=== Begin Enclosure ===

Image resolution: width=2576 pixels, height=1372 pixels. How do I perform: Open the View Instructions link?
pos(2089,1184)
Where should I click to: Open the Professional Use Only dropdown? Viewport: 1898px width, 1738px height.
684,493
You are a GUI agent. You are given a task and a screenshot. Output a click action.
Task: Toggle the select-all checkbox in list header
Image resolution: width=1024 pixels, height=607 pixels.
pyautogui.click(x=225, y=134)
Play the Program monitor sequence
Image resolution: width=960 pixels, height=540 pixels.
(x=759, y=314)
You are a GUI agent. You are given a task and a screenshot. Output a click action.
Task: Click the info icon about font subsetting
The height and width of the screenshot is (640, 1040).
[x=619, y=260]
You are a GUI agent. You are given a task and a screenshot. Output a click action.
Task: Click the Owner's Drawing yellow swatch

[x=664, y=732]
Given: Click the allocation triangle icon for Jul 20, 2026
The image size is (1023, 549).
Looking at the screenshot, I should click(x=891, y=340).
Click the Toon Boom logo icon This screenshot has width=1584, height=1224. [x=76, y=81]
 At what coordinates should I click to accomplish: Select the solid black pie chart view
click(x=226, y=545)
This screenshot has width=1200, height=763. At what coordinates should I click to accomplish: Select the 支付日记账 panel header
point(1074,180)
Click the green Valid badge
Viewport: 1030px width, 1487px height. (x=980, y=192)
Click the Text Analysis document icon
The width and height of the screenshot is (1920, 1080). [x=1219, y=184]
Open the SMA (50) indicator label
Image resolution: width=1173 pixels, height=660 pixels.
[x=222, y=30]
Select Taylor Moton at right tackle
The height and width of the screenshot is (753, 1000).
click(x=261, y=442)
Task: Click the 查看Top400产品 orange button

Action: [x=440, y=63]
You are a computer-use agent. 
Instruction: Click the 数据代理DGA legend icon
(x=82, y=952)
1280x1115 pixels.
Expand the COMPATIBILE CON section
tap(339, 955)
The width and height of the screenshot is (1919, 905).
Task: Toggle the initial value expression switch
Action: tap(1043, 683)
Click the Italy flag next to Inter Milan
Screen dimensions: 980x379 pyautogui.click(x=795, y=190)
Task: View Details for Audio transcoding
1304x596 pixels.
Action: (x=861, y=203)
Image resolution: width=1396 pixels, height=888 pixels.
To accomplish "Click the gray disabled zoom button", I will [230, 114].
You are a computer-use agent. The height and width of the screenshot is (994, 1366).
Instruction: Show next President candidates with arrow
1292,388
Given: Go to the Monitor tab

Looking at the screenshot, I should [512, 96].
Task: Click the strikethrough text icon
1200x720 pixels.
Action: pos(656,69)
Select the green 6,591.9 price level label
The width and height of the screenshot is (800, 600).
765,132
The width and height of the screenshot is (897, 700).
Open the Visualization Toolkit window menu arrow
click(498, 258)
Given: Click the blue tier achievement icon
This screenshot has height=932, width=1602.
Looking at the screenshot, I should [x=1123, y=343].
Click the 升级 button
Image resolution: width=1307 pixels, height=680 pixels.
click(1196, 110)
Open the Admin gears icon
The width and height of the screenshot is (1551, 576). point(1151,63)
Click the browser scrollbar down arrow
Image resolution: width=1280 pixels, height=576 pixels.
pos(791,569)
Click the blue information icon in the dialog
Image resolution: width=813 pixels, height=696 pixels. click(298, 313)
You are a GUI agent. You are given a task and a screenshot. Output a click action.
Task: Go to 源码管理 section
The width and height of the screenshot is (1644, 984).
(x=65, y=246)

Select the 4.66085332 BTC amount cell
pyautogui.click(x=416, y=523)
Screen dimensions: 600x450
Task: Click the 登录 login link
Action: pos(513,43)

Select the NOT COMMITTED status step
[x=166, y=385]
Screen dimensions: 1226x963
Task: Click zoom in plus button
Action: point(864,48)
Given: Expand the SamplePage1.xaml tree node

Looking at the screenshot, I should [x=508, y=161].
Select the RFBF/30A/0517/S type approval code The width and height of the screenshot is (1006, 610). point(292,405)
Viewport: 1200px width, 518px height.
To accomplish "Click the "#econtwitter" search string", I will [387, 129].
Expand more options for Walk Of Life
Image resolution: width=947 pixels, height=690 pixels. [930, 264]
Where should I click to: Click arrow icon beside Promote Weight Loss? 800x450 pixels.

=== End Enclosure ===

-- Exercise directions --
Note every line of the entries in which "computer" appears, and copy it down.

-- Response for this exercise --
You are a computer-use agent. 
You are a computer-use agent. The height and width of the screenshot is (994, 1366).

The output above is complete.